Social confinement has been replaced by weaker preventive measures. The World Health Organisation calls for a return to tougher measures. Last Tuesday, more than 5,000 cases were reported in a single day; in late May, they were around 1,700. Punjab police use stun batons against people who fail to respect restrictive measures. For one activist, the government’s approach is confusing.
Faisalabad (AsiaNews) – Pakistan is experiencing a new wave of COVID-19 cases. The rise began in early June, after the government of Prime Minister Imran Khan replaced the lockdown with less restrictive measures.

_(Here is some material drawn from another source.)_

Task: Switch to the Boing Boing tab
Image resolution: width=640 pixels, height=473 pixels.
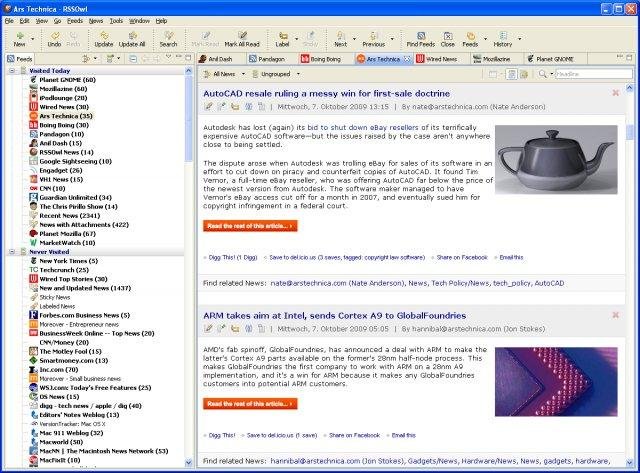Action: [x=320, y=59]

So far, 125,521 cases have been reported in the country with 2,463 deaths. On Tuesday, 5,385 cases were reported against 1,700 per day in late May.
In a letter sent to Pakistan’s provincial governments on Sunday, World Health Organisation (WHO) Pakistan chief Palitha Mahipala recommended re-imposing some of the lifted restrictions to counter the spread of the novel coronavirus.
According to the UN health agency, Pakistan's rate of coronavirus-positive patients was too high (24 per cent), indicating that not enough testing was being done.
However, Prime Minister Khan has expressed his opposition to re-imposing a lockdown and has defended his decision to allow markets and public departments to reopen.
His political adversaries and many independent observers are instead critical of his response to the crisis, demanding that some restrictions be re-imposed.
“The situation is alarming. Steps should be taken immediately to separate the infected from the rest of the population,” said Daniel Bashir, a young Catholic doctor, speaking to AsiaNews.
For Pakistani authorities, if people follow the new guidelines, the pandemic should be contained.
Provincial administrations have instead increased controls. In Khyber Pakhtunkhwa, the authorities closed 1,715 shops. Elsewhere, tougher measures have been used. In Faisalabad (Punjab) police have used stun batons against people for failing to respect anti-coronavirus restrictions.
For many Pakistanis, such actions violate the country’s constitution and the UN convention against torture, of which Pakistan is a signatory.
Robin Daniel, chairman of the National Minorities Alliance of Pakistan and interfaith Dialogue, slammed the police for using violence against people who do not respect the safety distance or do not wear a mask.
In his view, the government’s anti-pandemic policy is confusing and has led to the current unacceptable situation.